Posts from — August 2007
We Don’t Want iPods and Trunki!!
Marketing research for new products and services has got very slapdash over the last decade. Too many studies are quantitative and ask people what they want by way of products and services. Customers often don’t know and the result is high levels of product failure.
What organizations should be doing is trying to understand what customers want to achieve, and how they themselves measure that achievement. How many music lovers , for example, would have claimed in research to have wanted an iPod shuffle facility: but what they do want is to hear music that enhances their mood. Shuffle has an odd serendipity effect that does just that.
When given the opportunity to invest in Trunki BBC Dragons’ Den entrepreneurs turned it down flat - “no call for it” they said. But the invention (10 years in development) has become one of the best selling luggage products of the summer of 2007; it keeps children entertained and solves their problem of standing amidst a sea of legs in boring airports queues.

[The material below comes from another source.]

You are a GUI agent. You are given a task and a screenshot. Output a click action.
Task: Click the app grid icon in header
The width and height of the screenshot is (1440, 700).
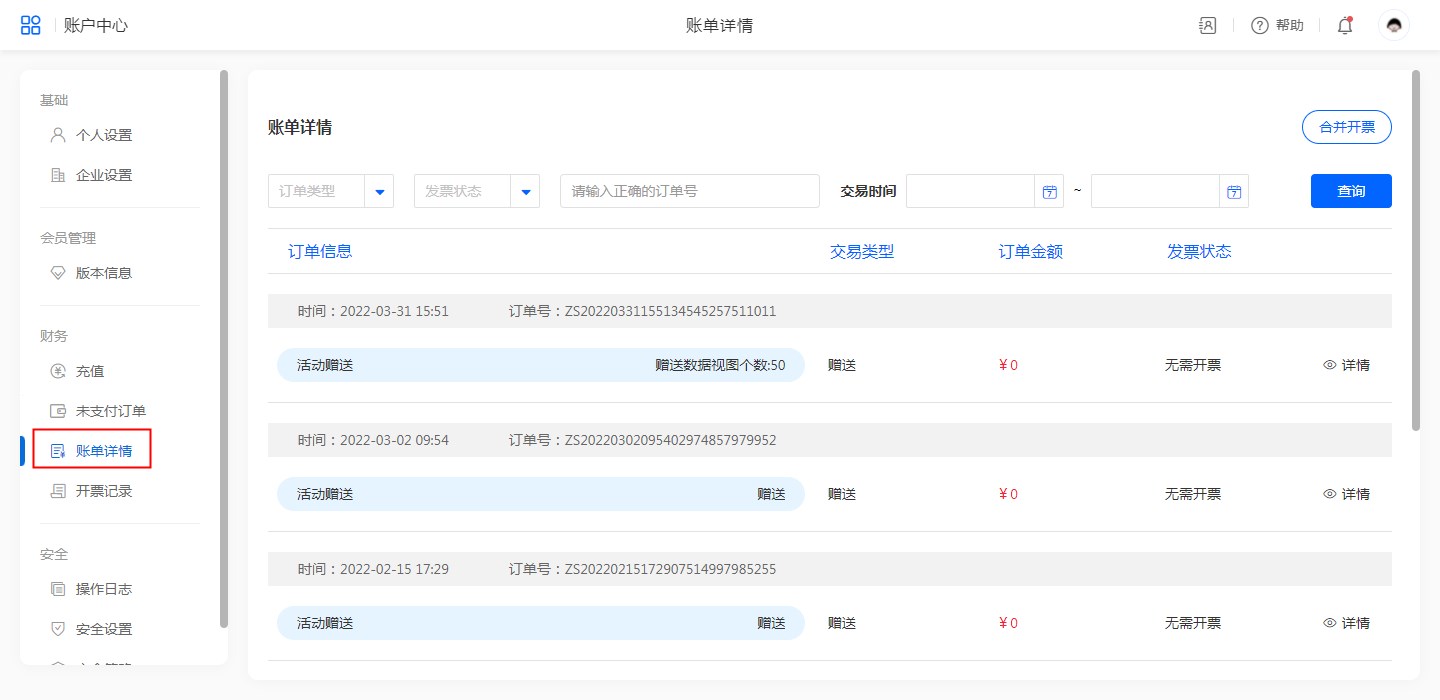31,25
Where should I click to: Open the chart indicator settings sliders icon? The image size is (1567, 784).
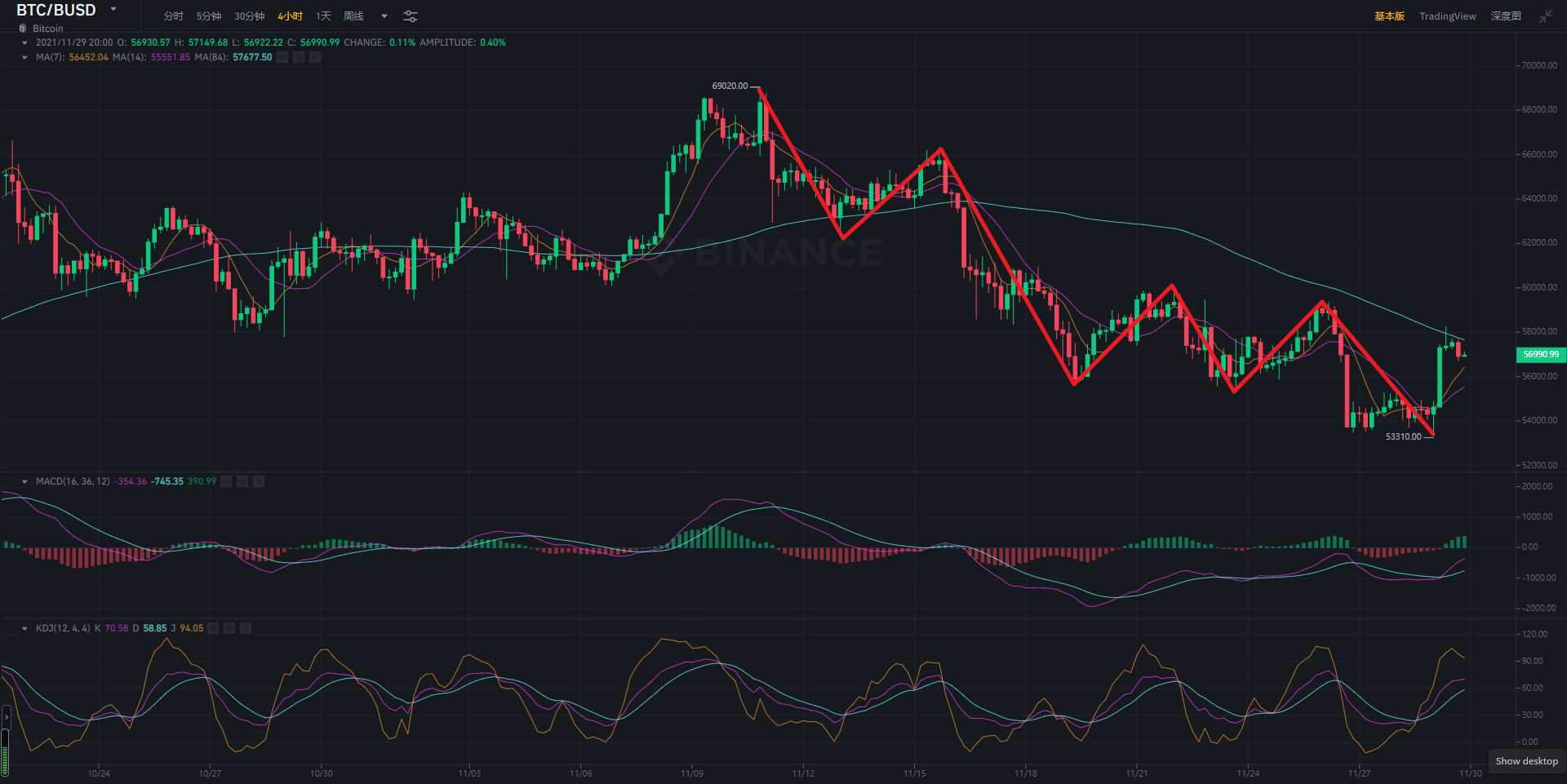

Marketing research should winkle out people’s problems and emotional triggers. As an extreme example Jack Daniels has used MRI scans to gauge the emotional response of whiskey drinkers to various environmental contexts eg pub, at home. Insight thus gleaned can be given to your staff, or better still, customer communities, to think about creatively. Quick quantitative surveys really don’t cut the mustard.
August 15, 2007 No Comments
Have You Got a Legend Book?
The Dublin Writers Museum is an inspiring place, as long as you see past the ‘chip on the shoulder’ regarding the English: it also has a fantastic cafe! A central theme is the crucial role played by the art of Celtic storytelling in Irish history: building communities, inspiring action, upholding values. I was reminded of this recently when a friend commented that today’s media would rather cover their front pages with stories of fatuous celebrities, than real stories about the heroic lives of our servicepeople in foreign wars.
But ’twas ever thus, the national media have always been ringmasters of the circus, whilst families and communities have been the real guardians of the flame - “Let us now praise famous men, AND our fathers that begat us” chides Ecclesiasticus
A growing number of businesses are now rediscovering the art of community storytelling, particularly in the small and medium size business sector (SMB), to align their organizations culturally with a set of values. One telecoms company has what it calls ‘the legend approach’ - every month it records and lauds in a book acts of extra special service to customers. For example, a staff member who worked all night to get a customer’s network up and running for the next day. Other staff are encouraged to applaud and celebrate such behaviour - and in so doing maybe be inspired themselves.
In the end, great books, great deeds, give us a common currency, but it is the ordinary people around us, with ordinary lives, doing both ordinary and extra-ordinary things who really inspire us - let’s sing their praises.
August 4, 2007 No Comments
Was Malthus Right After All?

For those involved in corporate strategy and scenario planning - here is an interesting idea to debate. Niall Ferguson, Professor of History at Harvard www.niallferguson.org, is of the view that Malthus’ theory of population control due to limits in the food supply (Principle of Population), was not, as we have supposed, wrong. Far from breaking free of the problem of feeding growing populations, the countries of the world have been in the upswing of the feast/famine cycle for the last 250 years; but we are all due to go into a downswing.
The population of the world, he says, is due to pass the 8bn mark by around 2025, and 9bn by 2050; but the ability of world food production to keep pace is questionable. Currently food yeilds are 3 tons per hectare, but to feed even 8bn people yeilds will need to be 4 tons per hectare. Meanwhile, a number of factors are conspiring to put a ceiling on food production - including low prices and a switch in land use to bio-fuels. Whilst one swallow does not make a summer, the IMF have recorded a 23% rise in world food prices over the last 18months. In the UK food inflation was 4.8% in June compared to overal inflation of 2.4%, and the forecast trend is even greater due to the recent bad weather - abnormal factor or long-term trend?
So the debate to have, is what effect would this have on consumer demand, corporate social responsibility and world trade? And what would that mean for your market and organization? Making poverty history may need a little more effort and innovation than wearing a wrist band.